Recorded data:
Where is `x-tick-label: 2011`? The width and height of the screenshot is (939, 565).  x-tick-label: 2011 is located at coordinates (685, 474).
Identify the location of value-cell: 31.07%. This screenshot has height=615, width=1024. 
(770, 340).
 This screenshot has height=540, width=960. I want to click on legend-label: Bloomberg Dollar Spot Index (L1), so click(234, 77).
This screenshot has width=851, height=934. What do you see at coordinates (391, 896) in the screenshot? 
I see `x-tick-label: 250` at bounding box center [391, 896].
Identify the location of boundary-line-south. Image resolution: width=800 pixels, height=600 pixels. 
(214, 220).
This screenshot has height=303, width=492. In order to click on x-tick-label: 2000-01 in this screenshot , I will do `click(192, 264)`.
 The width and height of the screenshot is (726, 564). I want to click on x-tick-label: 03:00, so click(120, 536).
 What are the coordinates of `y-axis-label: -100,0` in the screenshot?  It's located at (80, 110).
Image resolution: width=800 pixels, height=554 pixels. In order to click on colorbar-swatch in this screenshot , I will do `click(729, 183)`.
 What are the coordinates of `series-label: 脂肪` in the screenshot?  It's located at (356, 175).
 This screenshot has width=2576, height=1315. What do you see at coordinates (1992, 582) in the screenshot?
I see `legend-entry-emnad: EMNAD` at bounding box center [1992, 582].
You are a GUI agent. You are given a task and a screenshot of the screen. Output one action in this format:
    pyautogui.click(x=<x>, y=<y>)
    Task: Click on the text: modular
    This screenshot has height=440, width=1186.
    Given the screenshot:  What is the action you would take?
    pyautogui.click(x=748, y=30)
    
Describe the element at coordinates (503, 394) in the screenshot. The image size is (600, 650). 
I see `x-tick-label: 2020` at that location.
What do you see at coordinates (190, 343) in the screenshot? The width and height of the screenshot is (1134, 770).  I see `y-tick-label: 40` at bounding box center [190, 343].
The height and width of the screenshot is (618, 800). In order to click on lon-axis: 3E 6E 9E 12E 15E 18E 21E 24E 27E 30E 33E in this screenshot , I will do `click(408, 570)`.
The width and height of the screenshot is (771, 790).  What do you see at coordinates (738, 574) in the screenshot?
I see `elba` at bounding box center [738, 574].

**Activity**
Update the rows above by replacing "Identify the location of" with "Locate" and leaving every other part unchanged.

**Solution to the exercise**
Where is `x-tick-label: 2011`? The width and height of the screenshot is (939, 565).  x-tick-label: 2011 is located at coordinates (685, 474).
Locate value-cell: 31.07%. This screenshot has height=615, width=1024. 
(770, 340).
 This screenshot has height=540, width=960. I want to click on legend-label: Bloomberg Dollar Spot Index (L1), so click(234, 77).
This screenshot has width=851, height=934. What do you see at coordinates (391, 896) in the screenshot? 
I see `x-tick-label: 250` at bounding box center [391, 896].
Locate boundary-line-south. Image resolution: width=800 pixels, height=600 pixels. 
(214, 220).
This screenshot has height=303, width=492. In order to click on x-tick-label: 2000-01 in this screenshot , I will do `click(192, 264)`.
 The width and height of the screenshot is (726, 564). I want to click on x-tick-label: 03:00, so click(120, 536).
 What are the coordinates of `y-axis-label: -100,0` in the screenshot?  It's located at (80, 110).
Image resolution: width=800 pixels, height=554 pixels. In order to click on colorbar-swatch in this screenshot , I will do `click(729, 183)`.
 What are the coordinates of `series-label: 脂肪` in the screenshot?  It's located at (356, 175).
 This screenshot has width=2576, height=1315. What do you see at coordinates (1992, 582) in the screenshot?
I see `legend-entry-emnad: EMNAD` at bounding box center [1992, 582].
You are a GUI agent. You are given a task and a screenshot of the screen. Output one action in this format:
    pyautogui.click(x=<x>, y=<y>)
    Task: Click on the text: modular
    This screenshot has height=440, width=1186.
    Given the screenshot:  What is the action you would take?
    pyautogui.click(x=748, y=30)
    
Describe the element at coordinates (503, 394) in the screenshot. The image size is (600, 650). 
I see `x-tick-label: 2020` at that location.
What do you see at coordinates (190, 343) in the screenshot? The width and height of the screenshot is (1134, 770).  I see `y-tick-label: 40` at bounding box center [190, 343].
The height and width of the screenshot is (618, 800). In order to click on lon-axis: 3E 6E 9E 12E 15E 18E 21E 24E 27E 30E 33E in this screenshot , I will do `click(408, 570)`.
The width and height of the screenshot is (771, 790).  What do you see at coordinates (738, 574) in the screenshot?
I see `elba` at bounding box center [738, 574].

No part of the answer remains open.